To a broad overview, it would be pretty close to what the XCOM game was like, except that first there would also be an X-Files division telling the X-Com jarheads where to point their guns and second there would be multiple different X-Com organizations, at minimum one each for America, Russia, and China, and they would work together to greater or lesser extent based on the situation. Which also means there would likely be infighting and paranoia. Is the Russian X-Com breaking ties because they've been infiltrated by aliens, or are they just being dicks?
The aliens have an overwhelming technology advantage but their numbers are incredibly limited, making a straight invasion impossible. Instead, their plan is to use mind control to take over world leadership invisibly and dupe humans into being their occupying force. So the X-COM guys work in small, 5-10 man units and have total numbers somewhere in the neighborhood of a few thousand, most of whom are base defense personnel. This makes it relatively easy to weed out infiltrators as opposed to a millions-strong united Earth army, and they only need to be big enough to kill sectoids mind-controlling VIPs, punching through that VIP's private security (possibly including government soldiers/police who either work for a non-compliant government or are willing to break ranks on their bosses' command) and any aliens sent in to help. Depending on the VIP and how cooperative the local government is, you might need anywhere from a single 6-man X-COM squad on hand to take over if local government forces break down to a 30-man platoon launching an assault against a hostile government facility, but either way you don't need infantry divisions and you don't benefit from having a much larger army that's far more vulnerable to infiltration.
Since humans do have a decisive numerical advantage, however, it is the aliens, not the humans, who will need to pick and choose which operations they want to reinforce, while X-COM can send a squad to thwart every single abduction attempted. Also, it is unclear why they attempt abductions, but I am assuming the aliens need abducted humans as part of their infiltration plan.
Now, terror missions are where things get weird. In X-COM, a terror mission is a huge abstraction. It's played up like it's basically an invasion of a city, but the total number of aliens is like fifteen and the total number of doods sent to stop them is like five. And the city being invaded is protected by an army, which can crush the invading force under their numbers (unless they can't, in which case the aliens don't need to be all sneaky and subtle all, they can just launch a global invasion). So the realistic version of this would be that the aliens are presumably dispatching several thousand aliens to try and cause havoc before government forces can show up, and if X-COM helps it's mostly in an advisory position, because the member nations can use their own damn armies to defend their own damn cities. They probably have closer bases anyway. There is a serious question, however, of why the aliens even want to conduct terror missions. In the game they arbitrarily cause council members to lose faith in X-COM and withdraw, but that only makes sense if they expected X-COM to defend them instead of their military, rather than in addition to their military. If you've just had one of your cities ripped apart, why would you then choose to back out of a defense pact? Terror missions might make sense as an attempt to cause political instability in order to give alien-controlled VIPs the opportunity to seize the public narrative by being strongly anti-alien and criticizing the government for failing to stop the attacks. That's a risky ploy, since in X-COM 2 the aliens' plan is to rule openly. Terror missions just don't meaningfully advance the aliens' objectives in the first place.

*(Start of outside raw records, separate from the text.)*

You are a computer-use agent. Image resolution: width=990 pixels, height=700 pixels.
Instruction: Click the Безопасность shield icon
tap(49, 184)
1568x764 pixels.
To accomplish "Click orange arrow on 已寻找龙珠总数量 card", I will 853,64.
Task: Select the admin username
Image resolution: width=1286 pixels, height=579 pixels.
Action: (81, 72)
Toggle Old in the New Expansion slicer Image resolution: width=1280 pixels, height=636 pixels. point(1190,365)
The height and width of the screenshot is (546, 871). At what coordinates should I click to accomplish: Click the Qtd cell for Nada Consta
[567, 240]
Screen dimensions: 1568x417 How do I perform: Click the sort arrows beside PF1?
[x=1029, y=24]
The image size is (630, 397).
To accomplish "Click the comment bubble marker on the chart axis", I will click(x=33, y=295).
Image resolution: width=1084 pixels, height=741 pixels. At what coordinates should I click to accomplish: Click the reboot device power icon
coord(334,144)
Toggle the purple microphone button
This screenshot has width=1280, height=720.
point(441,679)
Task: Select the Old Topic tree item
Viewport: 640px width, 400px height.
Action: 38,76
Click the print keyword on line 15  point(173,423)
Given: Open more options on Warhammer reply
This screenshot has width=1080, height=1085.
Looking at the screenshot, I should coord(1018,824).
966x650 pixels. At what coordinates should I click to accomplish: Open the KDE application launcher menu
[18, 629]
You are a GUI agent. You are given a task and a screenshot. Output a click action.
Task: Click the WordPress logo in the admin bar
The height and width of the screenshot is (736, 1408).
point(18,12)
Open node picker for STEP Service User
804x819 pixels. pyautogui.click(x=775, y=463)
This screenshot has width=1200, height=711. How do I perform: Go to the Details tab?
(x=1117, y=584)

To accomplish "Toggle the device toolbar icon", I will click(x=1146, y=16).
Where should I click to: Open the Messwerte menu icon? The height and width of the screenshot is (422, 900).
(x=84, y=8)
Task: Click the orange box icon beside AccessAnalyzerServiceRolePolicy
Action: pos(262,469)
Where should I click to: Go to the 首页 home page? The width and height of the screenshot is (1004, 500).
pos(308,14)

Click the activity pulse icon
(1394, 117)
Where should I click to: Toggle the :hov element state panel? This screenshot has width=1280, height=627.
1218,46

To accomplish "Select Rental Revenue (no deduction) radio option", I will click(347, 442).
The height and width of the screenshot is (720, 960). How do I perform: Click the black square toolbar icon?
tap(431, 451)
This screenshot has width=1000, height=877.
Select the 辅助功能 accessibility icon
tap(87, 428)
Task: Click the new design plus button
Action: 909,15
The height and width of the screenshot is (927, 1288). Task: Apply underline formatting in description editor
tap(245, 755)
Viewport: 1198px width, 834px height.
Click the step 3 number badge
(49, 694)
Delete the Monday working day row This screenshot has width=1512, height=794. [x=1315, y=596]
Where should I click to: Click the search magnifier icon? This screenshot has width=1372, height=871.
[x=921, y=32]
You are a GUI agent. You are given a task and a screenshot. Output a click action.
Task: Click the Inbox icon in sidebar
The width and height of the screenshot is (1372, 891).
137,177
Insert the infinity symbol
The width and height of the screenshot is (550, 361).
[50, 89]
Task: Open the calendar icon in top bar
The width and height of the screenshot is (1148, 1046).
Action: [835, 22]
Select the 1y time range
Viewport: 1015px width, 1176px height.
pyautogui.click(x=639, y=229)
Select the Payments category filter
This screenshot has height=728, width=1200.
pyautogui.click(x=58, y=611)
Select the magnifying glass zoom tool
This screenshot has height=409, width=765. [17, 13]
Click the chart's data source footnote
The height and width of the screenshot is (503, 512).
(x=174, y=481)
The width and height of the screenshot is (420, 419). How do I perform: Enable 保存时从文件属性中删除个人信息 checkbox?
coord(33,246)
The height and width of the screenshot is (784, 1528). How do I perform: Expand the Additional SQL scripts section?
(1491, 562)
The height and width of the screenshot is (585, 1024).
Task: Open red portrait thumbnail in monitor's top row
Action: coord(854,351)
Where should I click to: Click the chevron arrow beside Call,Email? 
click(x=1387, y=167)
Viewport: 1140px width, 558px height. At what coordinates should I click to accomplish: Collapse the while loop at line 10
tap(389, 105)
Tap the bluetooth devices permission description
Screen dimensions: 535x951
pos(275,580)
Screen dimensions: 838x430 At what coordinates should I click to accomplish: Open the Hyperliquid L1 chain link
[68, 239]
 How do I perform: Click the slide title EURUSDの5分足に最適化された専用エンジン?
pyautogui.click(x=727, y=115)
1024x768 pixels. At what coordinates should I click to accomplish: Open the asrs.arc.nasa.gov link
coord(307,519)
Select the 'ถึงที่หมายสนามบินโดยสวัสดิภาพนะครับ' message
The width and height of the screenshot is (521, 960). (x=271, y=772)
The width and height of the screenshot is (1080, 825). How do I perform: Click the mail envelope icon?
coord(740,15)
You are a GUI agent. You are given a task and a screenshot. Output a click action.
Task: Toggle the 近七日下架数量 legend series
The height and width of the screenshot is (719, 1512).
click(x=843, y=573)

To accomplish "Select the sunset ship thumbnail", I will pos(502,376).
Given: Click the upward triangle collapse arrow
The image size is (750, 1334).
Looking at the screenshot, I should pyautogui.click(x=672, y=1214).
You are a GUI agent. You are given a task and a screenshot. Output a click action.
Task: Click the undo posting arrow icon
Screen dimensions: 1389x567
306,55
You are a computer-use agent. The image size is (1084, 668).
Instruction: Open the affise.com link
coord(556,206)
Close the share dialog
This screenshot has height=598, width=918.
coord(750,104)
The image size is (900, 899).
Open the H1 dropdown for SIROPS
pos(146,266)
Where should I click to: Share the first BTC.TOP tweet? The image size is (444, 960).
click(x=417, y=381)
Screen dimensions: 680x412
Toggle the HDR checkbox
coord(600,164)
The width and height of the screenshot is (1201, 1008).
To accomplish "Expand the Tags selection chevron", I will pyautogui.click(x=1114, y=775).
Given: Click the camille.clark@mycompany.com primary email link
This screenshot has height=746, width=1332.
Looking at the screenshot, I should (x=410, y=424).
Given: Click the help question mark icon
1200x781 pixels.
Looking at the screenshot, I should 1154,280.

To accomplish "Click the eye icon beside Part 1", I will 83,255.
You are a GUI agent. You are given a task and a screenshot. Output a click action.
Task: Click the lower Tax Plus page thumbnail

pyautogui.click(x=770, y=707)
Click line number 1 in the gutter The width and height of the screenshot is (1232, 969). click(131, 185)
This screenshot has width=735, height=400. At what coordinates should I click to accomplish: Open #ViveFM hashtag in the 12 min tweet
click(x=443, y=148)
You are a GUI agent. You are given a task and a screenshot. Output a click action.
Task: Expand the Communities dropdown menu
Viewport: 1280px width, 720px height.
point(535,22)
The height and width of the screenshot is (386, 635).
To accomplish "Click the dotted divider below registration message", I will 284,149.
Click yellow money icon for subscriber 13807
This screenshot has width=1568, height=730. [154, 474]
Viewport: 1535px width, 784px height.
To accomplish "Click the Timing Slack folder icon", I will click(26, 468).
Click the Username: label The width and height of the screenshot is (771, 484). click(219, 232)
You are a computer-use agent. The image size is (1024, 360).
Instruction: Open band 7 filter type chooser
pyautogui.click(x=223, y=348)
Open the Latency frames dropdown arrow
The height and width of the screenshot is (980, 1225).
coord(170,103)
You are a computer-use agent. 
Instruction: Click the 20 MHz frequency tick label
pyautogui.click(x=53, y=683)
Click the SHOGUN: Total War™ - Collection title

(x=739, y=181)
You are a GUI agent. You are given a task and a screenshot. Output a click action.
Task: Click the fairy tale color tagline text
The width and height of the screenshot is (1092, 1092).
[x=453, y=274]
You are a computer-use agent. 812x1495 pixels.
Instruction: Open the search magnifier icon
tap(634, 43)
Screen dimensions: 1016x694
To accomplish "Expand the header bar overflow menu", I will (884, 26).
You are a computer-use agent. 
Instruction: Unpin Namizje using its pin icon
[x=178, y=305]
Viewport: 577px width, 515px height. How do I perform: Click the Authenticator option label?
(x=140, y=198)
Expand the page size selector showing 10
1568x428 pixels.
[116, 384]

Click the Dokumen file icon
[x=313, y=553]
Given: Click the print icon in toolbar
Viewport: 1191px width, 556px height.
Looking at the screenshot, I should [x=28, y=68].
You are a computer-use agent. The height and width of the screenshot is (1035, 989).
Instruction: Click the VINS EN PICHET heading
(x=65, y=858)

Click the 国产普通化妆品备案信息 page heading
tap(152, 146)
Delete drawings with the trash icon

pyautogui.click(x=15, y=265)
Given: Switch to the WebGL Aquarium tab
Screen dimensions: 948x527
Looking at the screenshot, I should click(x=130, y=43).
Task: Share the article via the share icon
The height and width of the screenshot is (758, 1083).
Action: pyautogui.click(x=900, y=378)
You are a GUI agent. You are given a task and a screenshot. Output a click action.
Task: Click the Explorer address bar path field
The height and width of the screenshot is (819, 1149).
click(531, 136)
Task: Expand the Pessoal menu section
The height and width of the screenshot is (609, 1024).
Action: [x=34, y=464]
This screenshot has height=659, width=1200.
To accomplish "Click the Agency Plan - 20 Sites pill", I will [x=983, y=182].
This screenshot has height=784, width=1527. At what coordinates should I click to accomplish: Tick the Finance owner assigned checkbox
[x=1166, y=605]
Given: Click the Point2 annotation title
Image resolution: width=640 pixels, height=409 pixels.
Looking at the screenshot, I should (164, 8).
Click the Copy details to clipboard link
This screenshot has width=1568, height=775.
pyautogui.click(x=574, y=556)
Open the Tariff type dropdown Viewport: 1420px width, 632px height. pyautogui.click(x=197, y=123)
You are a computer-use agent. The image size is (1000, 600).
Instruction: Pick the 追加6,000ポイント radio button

Since we don't have any means to read an alien species' mind, the plot of mind-fucking aliens to find secret base locations isn't going to happen, but the X-Files division might be able to locate them on their own. And an alternative route to victory would be to just wear the aliens down with attrition, thwarting their attacks until they no longer have any sectoids left to mind control world leaders. Really, when it comes to available resources and effective strategies, the aliens and X-Com are almost exactly backwards in the actual X-COM game. X-Com has effectively unlimited numbers and can deploy to far more hot zones than the aliens. The aliens are much more powerful individually but must pick and choose their battles and too many botched missions will cause attrition that they can't recover from (although the aliens probably won't suffer the "one failed mission will doom us all" sort of attrition problem that X-Com faced in the games).